Bos Facebook Mark Zuckerberg menanggapi kebijakan imigrasi Donald Trump.

oleh Elin Yunita Kristanti diperbarui 30 Jan 2017, 03:24 WIB
Diterbitkan 30 Jan 2017, 03:24 WIB
Mark Zuckerberg
Mark Zuckerberg, Founder sekaligus CEO Facebook, banyak disalahkan sebagian pihak karena membiarkan penggunanya membagikan tautan berita hoax di Facebook. (Doc: Wired)

Liputan6.com, Washington DC- Sejarah imigrasi di Amerika Serikat bisa dilacak sejak tahun 1600-an, ketika pemukim pertama dari Eropa tiba di 'Dunia Baru' (New World) dan menempati area di Pantai Timur. Fakta sejarah itu yang diingatkan kembali oleh Mark Zuckerberg, menanggapi kebijakan imigrasi Donald Trump.

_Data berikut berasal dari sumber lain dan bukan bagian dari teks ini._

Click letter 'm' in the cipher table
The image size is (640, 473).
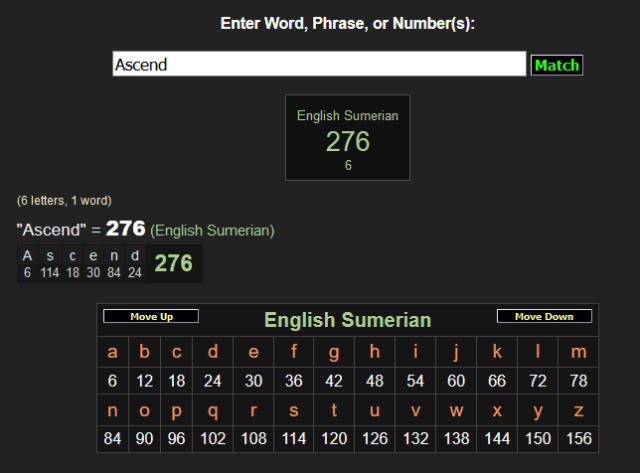tap(578, 351)
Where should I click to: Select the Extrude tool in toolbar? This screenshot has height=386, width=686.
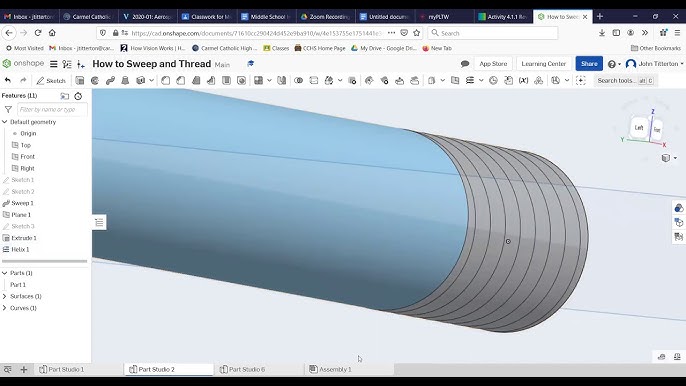point(80,81)
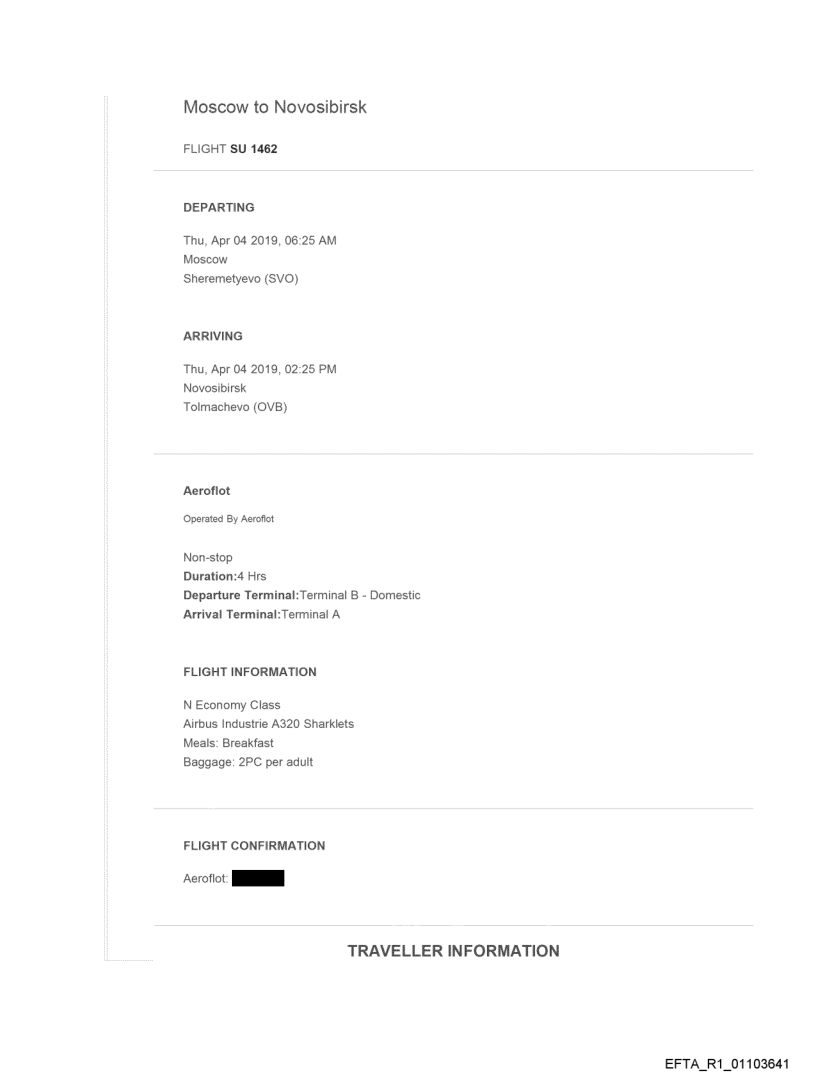This screenshot has width=816, height=1073.
Task: Click Sheremetyevo (SVO) airport text
Action: 241,278
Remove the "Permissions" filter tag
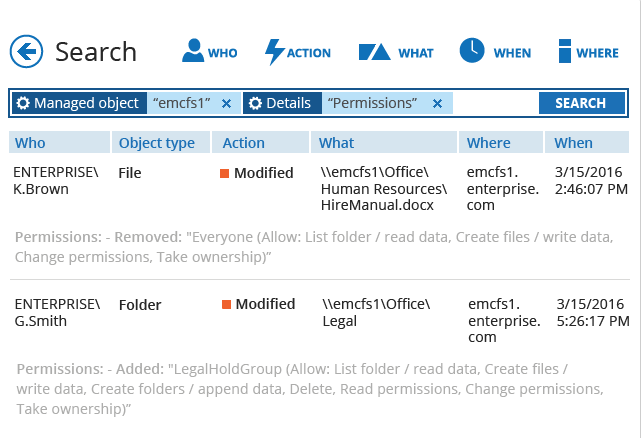Screen dimensions: 642x438 click(437, 103)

Presiden ke-45 AS mengeluarkan perintah eksekutif yang melarang pemegang paspor dari tujuh negara yakni Iran, Irak, Suriah, Sudah, Somalia, dan Yaman, masuk ke wilayah Negeri Paman Sam.

"AS adalah bangsa para imigran, dan kita harus bangga karenanya,"  kata Mark Zuckerberg dalam laman Facebooknya, seperti dikutip dari NPR, Senin (30/1/2017).

Bos Facebook itu mengatakan, nenek moyangnya berasal dari Jerman, Austria, dan Polandia.

Sementara, orang tua sang istri, Priscilla adalah pengungsi dari China dan Vietnam.

"Seperti banyak dari Anda, saya khawatir terkait dampak perintah eksekutif yang baru-baru ini ditandatangani Presiden Trump," kata Zuckerber.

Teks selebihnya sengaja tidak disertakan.